Shifting the brain away from threat-monitoring and toward agency is what works best.
Worry naturally leads to inaction. That inaction gives leaders time to ruminate on what is bothering them.
Letting the issues run around in the mind is a surefire way to make them appear even worse.
The best antidote for leaders is action. When leaders take a concrete step to address the cause of their anxiety, they reclaim their control and momentum.
Purposeful action steadies the mind and builds confidence.
Taking action confirms that leaders have choices.
Action interrupts passive rumination and turns a leader’s attention from threat-monitoring to problem-solving.
Agency is not about controlling outcomes. It is about controlling the response.
Leaders with agency don’t wait for clarity.

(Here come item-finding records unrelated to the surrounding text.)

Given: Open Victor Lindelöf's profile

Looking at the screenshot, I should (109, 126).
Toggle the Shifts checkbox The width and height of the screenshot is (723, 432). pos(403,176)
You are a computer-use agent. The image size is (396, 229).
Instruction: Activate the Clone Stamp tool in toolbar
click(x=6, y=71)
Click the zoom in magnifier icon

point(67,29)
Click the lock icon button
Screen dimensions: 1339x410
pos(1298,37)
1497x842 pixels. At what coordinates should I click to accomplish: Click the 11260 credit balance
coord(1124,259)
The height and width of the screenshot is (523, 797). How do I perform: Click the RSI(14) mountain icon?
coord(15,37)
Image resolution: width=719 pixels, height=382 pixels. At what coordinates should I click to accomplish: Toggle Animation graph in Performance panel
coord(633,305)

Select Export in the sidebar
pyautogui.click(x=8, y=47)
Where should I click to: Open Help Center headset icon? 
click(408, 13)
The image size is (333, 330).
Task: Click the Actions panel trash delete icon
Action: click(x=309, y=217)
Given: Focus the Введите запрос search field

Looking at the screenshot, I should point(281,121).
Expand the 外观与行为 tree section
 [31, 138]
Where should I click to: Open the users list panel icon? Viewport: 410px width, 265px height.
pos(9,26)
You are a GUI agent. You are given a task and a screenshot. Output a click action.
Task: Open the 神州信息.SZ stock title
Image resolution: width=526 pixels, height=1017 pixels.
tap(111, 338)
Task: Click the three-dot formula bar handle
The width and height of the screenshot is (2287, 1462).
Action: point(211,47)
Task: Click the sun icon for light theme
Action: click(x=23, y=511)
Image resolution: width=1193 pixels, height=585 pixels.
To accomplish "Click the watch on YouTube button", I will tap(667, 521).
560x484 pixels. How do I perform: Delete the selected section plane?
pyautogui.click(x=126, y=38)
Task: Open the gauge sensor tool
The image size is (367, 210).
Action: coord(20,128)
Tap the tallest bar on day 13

They move.
Feelings of being stuck or powerless diminish in the face of action.
Even small acts can channel anxiety into productive tasks, creating a feedback loop of progress and control.
A practical pattern is for leaders to name the worry, identify one controllable action, and execute it immediately.
For example, “I’m worried about the board meeting. So, I’ll write the three decisions we need input on and then send my thoughts to the board members in an email.”
Once that sequence is complete, if the worry is still taking center stage, then the process can be repeated.
The more purposeful actions a leader takes, the more control they feel and the less the worry is able to dominate.
So, the next time you find yourself worried, stop fixating on the outcomes you do not control and engage in action to shift your focus.
Repeat as necessary. Leaders beat worry by turning it into action. The fastest way through anxiety is one concrete action step at a time.